卒業後、ムラセはコロンビア大学の国際社会奉仕研究プロジェクトの責任者を務めた。彼はマンハッタンのローワー イースト サイドの低所得の少数民族家庭を対象とした青年動員プロジェクトに携わった。1965 年に彼はアメリカン フレンズ奉仕委員会に雇われた。この時期に彼は 3 番目の妻セイコと結婚した。夫婦には娘のエミリーとミリアム、息子のジェフリーの 3 人の子供がいた。

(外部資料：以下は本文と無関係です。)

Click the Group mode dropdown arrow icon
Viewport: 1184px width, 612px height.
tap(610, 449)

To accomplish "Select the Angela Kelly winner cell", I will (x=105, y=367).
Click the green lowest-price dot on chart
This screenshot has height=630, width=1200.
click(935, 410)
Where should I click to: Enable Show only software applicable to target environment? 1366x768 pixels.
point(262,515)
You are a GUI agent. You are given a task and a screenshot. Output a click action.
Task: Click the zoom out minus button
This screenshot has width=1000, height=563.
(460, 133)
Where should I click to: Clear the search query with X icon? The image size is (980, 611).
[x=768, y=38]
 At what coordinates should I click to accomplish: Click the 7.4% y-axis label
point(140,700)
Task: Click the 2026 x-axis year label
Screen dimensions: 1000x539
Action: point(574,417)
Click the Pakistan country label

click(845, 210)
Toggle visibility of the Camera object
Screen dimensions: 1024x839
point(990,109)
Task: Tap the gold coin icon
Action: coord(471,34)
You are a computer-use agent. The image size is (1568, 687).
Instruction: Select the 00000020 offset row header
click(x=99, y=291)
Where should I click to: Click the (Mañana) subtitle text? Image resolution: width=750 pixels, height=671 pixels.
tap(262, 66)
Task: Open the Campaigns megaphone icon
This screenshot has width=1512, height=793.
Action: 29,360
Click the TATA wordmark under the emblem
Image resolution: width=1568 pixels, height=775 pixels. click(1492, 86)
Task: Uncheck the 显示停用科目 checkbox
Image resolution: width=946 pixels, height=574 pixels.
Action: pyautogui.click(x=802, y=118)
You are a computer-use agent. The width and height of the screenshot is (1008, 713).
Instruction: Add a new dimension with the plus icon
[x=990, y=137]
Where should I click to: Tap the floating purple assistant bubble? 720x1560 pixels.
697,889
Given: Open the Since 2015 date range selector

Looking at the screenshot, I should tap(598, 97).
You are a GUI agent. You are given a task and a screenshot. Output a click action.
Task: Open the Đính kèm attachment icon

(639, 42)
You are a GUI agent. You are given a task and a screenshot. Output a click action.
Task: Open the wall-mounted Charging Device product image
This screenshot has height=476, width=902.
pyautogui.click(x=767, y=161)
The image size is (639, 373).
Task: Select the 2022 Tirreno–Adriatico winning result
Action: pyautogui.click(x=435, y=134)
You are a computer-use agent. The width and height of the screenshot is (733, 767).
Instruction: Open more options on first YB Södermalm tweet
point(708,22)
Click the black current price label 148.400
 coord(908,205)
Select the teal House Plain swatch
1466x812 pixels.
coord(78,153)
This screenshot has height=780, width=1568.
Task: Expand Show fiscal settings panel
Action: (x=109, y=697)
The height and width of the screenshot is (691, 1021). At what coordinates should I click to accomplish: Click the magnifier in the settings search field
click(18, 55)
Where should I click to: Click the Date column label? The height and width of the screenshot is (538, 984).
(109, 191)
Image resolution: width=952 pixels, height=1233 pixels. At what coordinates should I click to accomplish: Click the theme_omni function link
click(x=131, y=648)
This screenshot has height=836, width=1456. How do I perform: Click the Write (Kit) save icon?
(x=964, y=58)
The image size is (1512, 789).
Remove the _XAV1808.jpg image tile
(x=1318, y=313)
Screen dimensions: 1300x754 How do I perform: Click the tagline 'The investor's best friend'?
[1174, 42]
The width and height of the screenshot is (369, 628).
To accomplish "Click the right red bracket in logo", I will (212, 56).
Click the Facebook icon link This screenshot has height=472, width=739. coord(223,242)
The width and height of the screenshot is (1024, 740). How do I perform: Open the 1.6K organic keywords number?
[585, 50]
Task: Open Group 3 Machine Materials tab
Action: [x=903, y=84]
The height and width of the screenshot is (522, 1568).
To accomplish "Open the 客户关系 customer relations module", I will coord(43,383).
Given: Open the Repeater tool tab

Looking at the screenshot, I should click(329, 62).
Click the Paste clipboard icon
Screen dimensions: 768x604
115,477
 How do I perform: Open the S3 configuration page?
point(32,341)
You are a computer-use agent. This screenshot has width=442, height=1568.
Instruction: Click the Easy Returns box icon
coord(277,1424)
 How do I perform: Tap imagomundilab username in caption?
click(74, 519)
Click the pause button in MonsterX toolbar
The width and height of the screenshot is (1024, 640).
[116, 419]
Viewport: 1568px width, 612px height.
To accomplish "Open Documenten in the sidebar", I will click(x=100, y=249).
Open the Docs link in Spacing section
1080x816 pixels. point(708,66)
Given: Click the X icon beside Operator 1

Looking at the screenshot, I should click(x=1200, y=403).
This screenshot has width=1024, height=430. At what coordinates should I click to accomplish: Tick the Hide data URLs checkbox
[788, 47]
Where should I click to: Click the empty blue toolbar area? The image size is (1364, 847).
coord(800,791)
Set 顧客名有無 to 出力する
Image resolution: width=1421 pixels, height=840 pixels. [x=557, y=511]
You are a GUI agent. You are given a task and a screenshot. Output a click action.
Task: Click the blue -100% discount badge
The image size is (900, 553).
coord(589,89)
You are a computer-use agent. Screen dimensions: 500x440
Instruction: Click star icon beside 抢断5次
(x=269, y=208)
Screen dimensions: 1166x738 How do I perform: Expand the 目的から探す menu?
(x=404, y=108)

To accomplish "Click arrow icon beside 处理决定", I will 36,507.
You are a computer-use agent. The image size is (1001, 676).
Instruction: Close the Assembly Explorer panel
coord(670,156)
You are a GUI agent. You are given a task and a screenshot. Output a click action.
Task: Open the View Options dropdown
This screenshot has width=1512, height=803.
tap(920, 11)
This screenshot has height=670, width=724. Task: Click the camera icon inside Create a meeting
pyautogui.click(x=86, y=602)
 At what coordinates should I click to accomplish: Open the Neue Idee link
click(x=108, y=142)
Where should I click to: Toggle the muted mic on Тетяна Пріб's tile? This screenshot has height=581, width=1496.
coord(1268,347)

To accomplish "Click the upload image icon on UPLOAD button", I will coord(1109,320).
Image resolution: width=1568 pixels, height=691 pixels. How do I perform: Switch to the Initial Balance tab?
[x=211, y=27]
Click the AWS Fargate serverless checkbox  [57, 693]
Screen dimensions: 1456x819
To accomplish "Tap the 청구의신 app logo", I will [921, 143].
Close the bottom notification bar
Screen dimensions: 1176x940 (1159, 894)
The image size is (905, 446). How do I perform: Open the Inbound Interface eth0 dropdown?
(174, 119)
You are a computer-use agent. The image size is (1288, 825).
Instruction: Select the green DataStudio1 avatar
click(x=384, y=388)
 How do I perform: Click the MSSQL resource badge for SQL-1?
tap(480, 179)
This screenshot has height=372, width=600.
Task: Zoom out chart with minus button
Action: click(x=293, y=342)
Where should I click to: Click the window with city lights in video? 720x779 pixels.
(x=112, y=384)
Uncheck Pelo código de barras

1967 年、村瀬健治博士 (この頃に日本名に改名) は、サンフランシスコ州立大学に新設された社会福祉・社会研究大学院の最初の教員の 1 人として採用されました。同大学院で 23 年間教鞭をとりました。後に同大学院の多文化研究・社会福祉実践研究所を設立しました。サンフランシスコ州立大学在学中、村瀬博士はガイドブック「アジア系アメリカ人との社会福祉実践」 (1993 年) の共著者となり、アンソロジー「有色人種とのコミュニティ組織化」 (1991 年) に寄稿しました。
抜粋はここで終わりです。